Keywords: Diabetic neuropathy; neuropathic pain; sodium channel beta-subunits; voltage-gated sodium channels.

Figure 1.

Structure of the β2-subunit extracellular domain illustrates the location of the D109N mutation with respect to Cys. (a) PyMol model of the human β2-subunit with the D109 residue (red) shown near the C55 residue (cyan) responsible for disulfide bridge formation to the Na_v1.2 channel. (b) Surface maps illustrate a common surface between the D109 residue (red) and the C55 residue (cyan).

Figure 2.

The β2 D109N variant does not alter passive membrane properties or action potential characteristics of DRG neurons. (a) Sample action potential waveforms representative of collected current-clamp recordings from either wild-type (n = 17) or D109N expressing DRG neurons (n = 21). (b) Comparison of total action potential amplitude for DRG neurons expressing either wild-type (113.28 ± 2.48 mV) or D109N variant (112.58 ± 2.85 mV, p = 0.85) β2-subunits. (c) Comparison of maximum slope during rising phase of action potential between DRG neurons expressing either wild-type (97.06 ± 10.21 mV/ms) or D109N variant (84.71 ± 10.22, p = 0.39). (d) Comparison of resting membrane potential of DRG neurons overexpressing either wild-type (−56.8 ± 1.8 mV) or D109N variant (−53.7 ± 1.7 mV, p = 0.12) subunit. (e) Comparison of current injection threshold for action potential spiking between DRG neurons expressing either wild-type (278.23 ± 60.40 pA) or D109N variant (213.57 ± 45.29 pA, p = 0.39) β2-subunit.

Figure 3.

β2 D109N confers hyperexcitability to DRG neurons. (a) Comparison of repetitive action potential firing between DRG neurons expressing wild-type (n = 17) and D109N (n = 21) β2-subunits across a range of 500 ms current injections from 25 to 500 pA. Overexpression of β2-subunits with the D109N mutation permits continuous spiking of rat DRG neurons even in the presence of high-current stimuli, whereas DRG expressing wild-type β2-subunits adapt and cease firing. (b) The D109N mutation in the β2-subunit does not increase the proportion of cells that fire repetitively.

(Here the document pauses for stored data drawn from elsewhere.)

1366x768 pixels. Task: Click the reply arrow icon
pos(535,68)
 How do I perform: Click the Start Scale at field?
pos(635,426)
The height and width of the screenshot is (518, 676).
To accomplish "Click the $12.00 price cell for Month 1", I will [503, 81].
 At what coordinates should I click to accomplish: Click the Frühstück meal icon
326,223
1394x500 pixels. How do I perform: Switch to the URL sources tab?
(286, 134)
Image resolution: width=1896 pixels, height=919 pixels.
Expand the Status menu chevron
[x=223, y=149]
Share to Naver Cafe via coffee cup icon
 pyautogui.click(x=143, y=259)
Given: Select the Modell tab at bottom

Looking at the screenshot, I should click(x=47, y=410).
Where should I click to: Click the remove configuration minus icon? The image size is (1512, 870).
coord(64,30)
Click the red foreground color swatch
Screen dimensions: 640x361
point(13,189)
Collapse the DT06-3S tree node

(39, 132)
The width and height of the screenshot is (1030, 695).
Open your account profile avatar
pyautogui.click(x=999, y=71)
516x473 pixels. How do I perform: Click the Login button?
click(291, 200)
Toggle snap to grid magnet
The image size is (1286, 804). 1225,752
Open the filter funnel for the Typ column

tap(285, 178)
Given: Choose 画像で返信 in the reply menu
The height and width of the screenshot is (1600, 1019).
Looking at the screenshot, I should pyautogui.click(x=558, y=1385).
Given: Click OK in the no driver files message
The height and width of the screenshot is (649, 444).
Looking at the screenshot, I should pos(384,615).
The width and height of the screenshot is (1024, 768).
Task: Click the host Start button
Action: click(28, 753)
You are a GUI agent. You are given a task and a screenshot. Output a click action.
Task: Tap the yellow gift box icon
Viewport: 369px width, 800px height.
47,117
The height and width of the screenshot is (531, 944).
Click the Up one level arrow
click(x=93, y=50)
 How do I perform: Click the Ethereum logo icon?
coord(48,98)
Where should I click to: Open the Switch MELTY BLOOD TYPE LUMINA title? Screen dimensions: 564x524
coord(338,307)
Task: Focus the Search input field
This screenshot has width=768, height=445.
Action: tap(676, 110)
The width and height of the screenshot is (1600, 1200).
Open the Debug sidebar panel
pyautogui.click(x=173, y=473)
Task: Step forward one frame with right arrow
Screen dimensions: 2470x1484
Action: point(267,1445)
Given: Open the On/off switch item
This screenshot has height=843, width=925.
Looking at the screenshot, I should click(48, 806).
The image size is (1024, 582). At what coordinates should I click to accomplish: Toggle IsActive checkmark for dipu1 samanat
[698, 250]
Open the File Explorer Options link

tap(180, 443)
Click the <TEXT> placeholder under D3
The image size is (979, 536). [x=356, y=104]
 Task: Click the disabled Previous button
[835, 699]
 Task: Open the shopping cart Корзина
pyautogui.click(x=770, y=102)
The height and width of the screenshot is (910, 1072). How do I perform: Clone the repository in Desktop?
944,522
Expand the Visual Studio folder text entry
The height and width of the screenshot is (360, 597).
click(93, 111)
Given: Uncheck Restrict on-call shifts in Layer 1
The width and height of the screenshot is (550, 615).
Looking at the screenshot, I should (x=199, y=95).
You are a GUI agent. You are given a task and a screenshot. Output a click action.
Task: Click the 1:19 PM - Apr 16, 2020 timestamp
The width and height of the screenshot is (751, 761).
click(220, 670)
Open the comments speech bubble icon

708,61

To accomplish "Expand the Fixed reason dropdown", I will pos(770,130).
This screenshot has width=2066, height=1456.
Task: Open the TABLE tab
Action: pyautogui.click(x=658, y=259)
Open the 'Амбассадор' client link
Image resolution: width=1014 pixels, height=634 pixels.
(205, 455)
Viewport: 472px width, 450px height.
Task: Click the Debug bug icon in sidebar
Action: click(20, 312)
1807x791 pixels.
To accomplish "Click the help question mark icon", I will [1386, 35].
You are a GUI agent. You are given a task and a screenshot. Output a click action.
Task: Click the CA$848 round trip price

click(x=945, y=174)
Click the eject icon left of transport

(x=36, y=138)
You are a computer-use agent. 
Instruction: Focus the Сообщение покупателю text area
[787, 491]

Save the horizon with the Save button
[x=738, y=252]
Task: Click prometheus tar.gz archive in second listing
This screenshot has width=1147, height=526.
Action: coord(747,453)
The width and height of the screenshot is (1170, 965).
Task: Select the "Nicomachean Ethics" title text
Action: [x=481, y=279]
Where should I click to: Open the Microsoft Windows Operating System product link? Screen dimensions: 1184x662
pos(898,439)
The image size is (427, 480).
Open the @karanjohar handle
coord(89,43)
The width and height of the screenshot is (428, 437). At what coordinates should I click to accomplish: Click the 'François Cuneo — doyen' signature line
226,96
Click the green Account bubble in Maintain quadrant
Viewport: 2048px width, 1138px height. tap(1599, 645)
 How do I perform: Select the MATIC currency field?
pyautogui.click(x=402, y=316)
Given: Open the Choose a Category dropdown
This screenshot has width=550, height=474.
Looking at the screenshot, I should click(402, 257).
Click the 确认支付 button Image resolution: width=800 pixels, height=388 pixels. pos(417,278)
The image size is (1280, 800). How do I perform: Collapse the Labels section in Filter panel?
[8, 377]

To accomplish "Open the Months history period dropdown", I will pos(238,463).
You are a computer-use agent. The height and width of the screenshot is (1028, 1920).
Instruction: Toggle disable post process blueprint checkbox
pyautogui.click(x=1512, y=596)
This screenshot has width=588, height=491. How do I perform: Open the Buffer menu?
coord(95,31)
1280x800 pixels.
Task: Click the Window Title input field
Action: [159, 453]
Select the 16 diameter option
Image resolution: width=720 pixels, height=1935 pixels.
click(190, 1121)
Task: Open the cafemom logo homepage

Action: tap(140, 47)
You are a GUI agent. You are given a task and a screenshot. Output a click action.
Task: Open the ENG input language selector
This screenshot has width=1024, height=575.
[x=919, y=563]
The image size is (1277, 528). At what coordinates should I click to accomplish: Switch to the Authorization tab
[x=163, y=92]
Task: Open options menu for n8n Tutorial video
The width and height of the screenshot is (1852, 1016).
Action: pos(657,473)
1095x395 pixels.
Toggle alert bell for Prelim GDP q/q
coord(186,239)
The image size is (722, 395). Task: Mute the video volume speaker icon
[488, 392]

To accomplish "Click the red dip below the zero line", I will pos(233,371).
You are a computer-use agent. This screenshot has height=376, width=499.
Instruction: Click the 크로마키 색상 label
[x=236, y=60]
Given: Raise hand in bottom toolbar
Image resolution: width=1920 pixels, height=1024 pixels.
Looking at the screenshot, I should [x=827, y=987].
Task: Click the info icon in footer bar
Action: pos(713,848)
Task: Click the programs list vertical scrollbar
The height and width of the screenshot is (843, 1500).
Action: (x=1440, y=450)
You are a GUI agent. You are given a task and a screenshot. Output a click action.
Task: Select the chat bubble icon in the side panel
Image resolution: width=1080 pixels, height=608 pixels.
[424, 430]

Approximately 52% of neurons recorded in either condition fired multiple action potentials. (c and d) Sample traces at approximately threshold, 5× threshold, and 10× threshold for DRG cells expressing wild-type β2 (c, black) and mutant β2-subunits (d, red).

Figure 4.

Voltage-clamp analysis of D109N variant. (a) Comparison of use-dependent inhibition of total sodium current after 20 Hz stimulation in DRG neurons expressing either wild-type (I/I_max at 1.5 s = 59.1%, n = 12) or D109N (I/I_max at 1.5 s = 67.9%, n = 14) β2-subunit. (b) Comparison of use-dependent inhibition of TTX-R sodium channels in DRG neurons expressing either wild-type (n = 8) or D109N variant (n = 9) showing no difference at 20 Hz stimulation. (c) Comparison of voltage dependence of activation in wild type (−20.1 ± 3.6 mV, n = 9) and D109N (−17.5 ± 4.3 mV, n = 9, p = 0.65). (d) Comparison of voltage dependence of fast inactivation in DRG neurons expressing either wild-type (−77.4 ± 2.7 mV, n = 8) or D109N variant (−67.8 ± 2.0 mV, n = 7).

Figure 5.

Voltage-clamp analysis of Na_v1.7 in the presence of the β2 D109N-subunit. (a) Comparison of voltage dependence of fast inactivation of Na_v1.7 in the presence of the D109N variant (−76.0 ± 2.2 mV, n = 8) and the wild-type β2 (−82.9 ± 2.3 mV, n = 9, p = 0.043). (b) The presence of the D109N variant (n = 6) results in a 9% reduction in use-dependent inhibition of Na_v1.7 compared to wild-type β2 (n = 6) after 1.5 s of 20 Hz stimulation.